Si considera un’allieva di Bellocchio?
No, l’esperienza al fianco di Marco è stata soprattutto di carattere tecnico e sull’iter creativo. Mi ha sempre lasciato una grande libertà e ho potuto così misurarmi con la scelta degli attori, la loro preparazione, il montaggio.
L’apprendistato con Bellocchio è parallelo al rapporto con lo psichiatra Massimo Fagioli, collaboratore di alcuni suoi film?
Ho partecipato a una ricerca di analisi collettiva condotta da Fagioli ed è proprio da quella esperienza che ho ricavato il mio rapporto con il racconto per immagini, anche perché non sono mai stata una cinefila per eccellenza. Di Fagioli ho assimilato il suo modo di vedere le immagini che hanno a che fare con l’inconscio, con la vitalità. Immagini inconsce non oniriche, non legate al sogno.
Come è nato Una bellezza che non lascia scampo?
Tutto è iniziato con la lettura di un caso clinico di depressione raccontato da Fagioli sulle pagine della rivista “Il sogno della farfalla”. Spesso la depressione viene affrontata in modo farmacologico, io la interpreto come malattia degli affetti e del pensiero. Quella della protagonista, Tony, è una depressione legata a un’oppressione interna, la musicista ha perso infatti la sua immagine più profonda, anche femminile. Si tratta di una depressione legata all’indifferenza e all’anaffettività manifestate dal suo compagno e Tony nel confronto con questa cultura fredda, lucida e razionale che uccide le emozioni più profonde e istintive, si ritrova sempre più arida.
Da subito ha pensato a un personaggio femminile?
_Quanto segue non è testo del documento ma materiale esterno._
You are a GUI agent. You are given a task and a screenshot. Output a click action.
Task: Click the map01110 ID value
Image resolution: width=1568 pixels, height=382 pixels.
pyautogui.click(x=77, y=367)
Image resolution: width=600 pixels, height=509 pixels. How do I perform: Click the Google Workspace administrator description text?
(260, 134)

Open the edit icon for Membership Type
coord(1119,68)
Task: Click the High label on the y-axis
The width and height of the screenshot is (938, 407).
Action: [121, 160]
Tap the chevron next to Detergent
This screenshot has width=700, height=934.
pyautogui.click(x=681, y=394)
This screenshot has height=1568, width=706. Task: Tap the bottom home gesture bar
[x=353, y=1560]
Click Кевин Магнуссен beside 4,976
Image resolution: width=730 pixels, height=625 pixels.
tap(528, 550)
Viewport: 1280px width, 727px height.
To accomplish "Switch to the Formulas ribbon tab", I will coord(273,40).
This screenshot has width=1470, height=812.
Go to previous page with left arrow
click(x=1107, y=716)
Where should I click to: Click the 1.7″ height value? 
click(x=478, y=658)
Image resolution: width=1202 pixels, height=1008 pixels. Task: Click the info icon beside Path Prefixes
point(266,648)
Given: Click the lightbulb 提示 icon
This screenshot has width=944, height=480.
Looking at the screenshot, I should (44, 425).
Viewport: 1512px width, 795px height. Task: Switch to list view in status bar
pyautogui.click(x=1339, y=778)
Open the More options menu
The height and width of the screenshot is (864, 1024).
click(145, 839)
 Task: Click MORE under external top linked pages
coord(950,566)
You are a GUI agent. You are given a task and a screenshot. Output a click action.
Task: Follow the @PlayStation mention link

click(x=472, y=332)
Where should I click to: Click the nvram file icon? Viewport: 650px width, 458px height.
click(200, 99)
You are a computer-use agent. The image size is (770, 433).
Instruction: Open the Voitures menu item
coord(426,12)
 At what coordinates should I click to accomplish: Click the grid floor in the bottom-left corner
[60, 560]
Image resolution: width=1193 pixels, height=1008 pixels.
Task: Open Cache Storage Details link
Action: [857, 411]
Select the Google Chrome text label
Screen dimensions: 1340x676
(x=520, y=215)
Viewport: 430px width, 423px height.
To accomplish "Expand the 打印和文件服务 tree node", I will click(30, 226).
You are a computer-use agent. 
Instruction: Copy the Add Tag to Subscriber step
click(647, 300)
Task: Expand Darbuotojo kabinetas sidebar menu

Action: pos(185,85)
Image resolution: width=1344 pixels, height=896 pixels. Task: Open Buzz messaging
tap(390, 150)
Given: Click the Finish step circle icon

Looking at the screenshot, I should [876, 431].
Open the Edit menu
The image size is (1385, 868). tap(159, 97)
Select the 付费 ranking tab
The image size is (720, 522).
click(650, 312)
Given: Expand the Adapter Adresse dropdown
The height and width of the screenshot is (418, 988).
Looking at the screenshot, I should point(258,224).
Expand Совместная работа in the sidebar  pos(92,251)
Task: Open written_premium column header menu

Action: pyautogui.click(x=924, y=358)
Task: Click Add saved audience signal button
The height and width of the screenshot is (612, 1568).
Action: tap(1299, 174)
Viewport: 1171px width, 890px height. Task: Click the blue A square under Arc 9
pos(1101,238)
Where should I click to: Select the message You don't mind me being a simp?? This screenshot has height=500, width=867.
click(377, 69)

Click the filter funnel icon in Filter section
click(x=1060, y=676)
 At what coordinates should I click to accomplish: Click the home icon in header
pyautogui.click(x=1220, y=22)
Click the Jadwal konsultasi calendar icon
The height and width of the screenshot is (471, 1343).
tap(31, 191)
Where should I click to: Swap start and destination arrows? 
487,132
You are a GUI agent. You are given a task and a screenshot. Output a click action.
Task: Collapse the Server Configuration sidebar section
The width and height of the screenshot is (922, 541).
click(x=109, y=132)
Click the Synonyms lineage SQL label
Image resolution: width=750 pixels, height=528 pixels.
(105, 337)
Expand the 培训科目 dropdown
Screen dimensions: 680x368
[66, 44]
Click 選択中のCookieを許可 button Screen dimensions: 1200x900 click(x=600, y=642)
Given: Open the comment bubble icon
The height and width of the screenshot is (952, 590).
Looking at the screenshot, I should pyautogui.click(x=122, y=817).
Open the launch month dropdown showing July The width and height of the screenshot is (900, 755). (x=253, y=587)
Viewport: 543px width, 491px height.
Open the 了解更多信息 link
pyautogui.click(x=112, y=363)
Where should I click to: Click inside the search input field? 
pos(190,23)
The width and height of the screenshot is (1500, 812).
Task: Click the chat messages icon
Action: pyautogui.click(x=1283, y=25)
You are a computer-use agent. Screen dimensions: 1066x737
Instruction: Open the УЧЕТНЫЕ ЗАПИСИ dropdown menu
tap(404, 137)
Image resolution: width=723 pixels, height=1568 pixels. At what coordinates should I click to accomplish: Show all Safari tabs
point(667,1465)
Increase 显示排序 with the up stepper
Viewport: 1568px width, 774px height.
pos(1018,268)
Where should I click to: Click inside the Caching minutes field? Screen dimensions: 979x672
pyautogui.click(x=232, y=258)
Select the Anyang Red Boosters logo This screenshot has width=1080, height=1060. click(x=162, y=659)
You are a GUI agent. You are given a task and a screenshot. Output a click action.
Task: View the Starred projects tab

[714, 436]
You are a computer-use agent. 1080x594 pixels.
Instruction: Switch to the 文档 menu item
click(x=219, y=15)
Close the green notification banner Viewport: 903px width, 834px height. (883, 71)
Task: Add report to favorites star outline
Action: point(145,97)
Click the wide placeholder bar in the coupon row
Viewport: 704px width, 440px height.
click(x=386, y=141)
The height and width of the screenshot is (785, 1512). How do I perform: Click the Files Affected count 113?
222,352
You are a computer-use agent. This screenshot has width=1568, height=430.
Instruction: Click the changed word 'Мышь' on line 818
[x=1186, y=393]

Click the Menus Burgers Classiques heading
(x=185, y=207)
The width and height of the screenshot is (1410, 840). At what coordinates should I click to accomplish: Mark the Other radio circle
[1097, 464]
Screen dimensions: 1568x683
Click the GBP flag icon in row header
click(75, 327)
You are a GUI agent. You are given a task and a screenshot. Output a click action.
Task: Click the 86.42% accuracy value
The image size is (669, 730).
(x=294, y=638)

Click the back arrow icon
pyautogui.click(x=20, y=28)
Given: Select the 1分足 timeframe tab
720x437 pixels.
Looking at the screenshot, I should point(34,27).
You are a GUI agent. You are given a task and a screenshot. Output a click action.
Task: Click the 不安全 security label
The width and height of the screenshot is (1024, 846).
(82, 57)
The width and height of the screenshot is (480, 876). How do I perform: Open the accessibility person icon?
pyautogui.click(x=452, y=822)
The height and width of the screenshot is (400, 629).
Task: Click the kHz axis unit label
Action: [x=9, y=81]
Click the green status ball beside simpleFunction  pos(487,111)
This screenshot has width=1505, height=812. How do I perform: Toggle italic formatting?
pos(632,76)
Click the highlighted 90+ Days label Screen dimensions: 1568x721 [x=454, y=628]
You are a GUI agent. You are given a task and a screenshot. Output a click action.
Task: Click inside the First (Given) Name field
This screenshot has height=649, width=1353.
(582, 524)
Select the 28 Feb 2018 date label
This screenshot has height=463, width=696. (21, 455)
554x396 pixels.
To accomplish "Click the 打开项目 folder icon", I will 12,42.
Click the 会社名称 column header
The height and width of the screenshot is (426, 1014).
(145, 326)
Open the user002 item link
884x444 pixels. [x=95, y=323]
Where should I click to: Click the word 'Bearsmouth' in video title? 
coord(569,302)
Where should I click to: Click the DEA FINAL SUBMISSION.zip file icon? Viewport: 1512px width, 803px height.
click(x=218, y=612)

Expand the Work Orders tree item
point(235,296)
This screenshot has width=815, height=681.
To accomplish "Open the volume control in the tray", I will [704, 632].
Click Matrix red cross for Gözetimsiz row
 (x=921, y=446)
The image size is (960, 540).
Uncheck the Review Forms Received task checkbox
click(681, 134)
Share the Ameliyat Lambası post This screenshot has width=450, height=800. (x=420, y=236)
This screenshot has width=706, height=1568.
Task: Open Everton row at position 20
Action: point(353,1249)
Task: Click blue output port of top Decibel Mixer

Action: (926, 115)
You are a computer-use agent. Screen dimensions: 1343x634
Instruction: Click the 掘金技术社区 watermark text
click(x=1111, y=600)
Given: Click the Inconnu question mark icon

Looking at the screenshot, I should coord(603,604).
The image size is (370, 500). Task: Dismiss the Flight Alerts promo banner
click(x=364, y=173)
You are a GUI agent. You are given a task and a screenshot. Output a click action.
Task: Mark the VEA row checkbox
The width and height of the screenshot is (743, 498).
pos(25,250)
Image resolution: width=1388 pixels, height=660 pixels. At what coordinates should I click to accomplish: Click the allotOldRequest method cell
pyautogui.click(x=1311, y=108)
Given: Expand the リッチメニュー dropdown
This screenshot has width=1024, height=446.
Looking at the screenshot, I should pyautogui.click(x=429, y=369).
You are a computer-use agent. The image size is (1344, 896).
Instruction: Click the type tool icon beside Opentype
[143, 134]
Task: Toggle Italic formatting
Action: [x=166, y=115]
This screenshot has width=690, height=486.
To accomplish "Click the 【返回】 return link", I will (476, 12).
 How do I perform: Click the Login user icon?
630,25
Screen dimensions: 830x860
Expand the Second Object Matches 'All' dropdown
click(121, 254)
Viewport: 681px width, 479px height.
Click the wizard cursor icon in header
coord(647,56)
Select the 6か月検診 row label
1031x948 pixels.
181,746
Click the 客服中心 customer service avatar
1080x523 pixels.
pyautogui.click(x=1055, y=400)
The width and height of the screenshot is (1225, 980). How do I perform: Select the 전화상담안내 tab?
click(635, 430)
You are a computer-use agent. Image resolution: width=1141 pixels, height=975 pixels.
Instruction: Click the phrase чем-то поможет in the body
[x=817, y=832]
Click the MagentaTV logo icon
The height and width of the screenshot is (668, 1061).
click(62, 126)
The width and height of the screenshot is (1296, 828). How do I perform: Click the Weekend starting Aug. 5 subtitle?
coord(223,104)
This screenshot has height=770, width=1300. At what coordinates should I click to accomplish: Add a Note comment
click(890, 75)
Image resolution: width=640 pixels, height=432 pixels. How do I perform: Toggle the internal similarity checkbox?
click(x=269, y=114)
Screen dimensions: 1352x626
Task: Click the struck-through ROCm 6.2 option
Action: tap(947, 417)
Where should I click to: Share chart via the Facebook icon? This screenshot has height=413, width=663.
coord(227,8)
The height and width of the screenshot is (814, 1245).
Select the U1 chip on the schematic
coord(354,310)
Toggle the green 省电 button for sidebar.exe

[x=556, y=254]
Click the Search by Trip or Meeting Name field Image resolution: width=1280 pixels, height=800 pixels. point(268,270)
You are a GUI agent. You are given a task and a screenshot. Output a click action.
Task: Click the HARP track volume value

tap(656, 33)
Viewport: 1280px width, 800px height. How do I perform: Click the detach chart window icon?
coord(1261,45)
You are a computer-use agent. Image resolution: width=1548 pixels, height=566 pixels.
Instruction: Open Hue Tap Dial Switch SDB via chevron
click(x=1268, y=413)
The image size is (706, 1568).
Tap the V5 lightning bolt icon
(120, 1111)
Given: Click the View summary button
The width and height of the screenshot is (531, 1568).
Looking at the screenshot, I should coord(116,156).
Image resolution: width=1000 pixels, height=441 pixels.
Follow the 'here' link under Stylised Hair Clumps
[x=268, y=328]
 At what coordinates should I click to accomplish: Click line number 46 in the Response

Sì, semmai si è abbassata nel tempo l’età della protagonista. Inizialmente era una donna adulta, ma c’era il rischio che la sua depressione fosse piuttosto il risultato di un bilancio di vita. Invece per una venticinquenne si tratta di una lesione dell’immagine interna e dunque una depressione più universale, meno scontata, ma più diffusa, e difficile da interpretare.
Si è ispirata ad altri film?
Ho pensato a Così bella così dolce di Robert Bresson, simile per la tematica affrontata: un uomo “perfetto” è convinto di amare la sua compagna e invece spinge la donna al suicidio. Bresson è un autore che amo, ma la mia simpatia è rivolta anche a Michelangelo Antonioni e al sogno e alla fantasia di Andrei Tarkovskij. Ingmar Bergman invece lo trovo un po’ distante, troppo faticoso e carico di simboli. Non a caso ho cercato di evitare nel mio film l’astrazione, l’eccesso di simbolismo, preferendo la stilizzazione. Il racconto è ellittico, comincia in maniera realistica e abbandona questo stile man mano che il personaggio va verso gli affetti. Ho cercato un linguaggio che non fosse frammentato in diversi piani, ma parlasse di conscio e inconscio, fondendo sensazioni, risonanze e sogni.
Che cosa ha chiesto all’autore della colonna musicale e al direttore della fotografia?
A Tony Carnevale una musica non di commento ma che fosse storia essa stessa. A Fabio Zamarion, che è stato operatore di Vittorio Storaro, un’immagine curata, non generica, con una ricerca sul colore e sulla focale. La depressione è anche un modo di vedere il mondo, così dalle immagini fredde iniziali si procede verso lo sfumato, dal definito all’indefinito.
Come mai la scelta di un’attrice protagonista olandese?
Le attrici italiane si sono spaventate, l’hanno ritenuto un film non facile per la sua recitazione dai tempi dilatati e stilizzati. Del resto cercavo un’adesione totale al progetto. Thekla è riuscita a cogliere il “quid” del personaggio e della vicenda e a lasciarsi andare generosamente.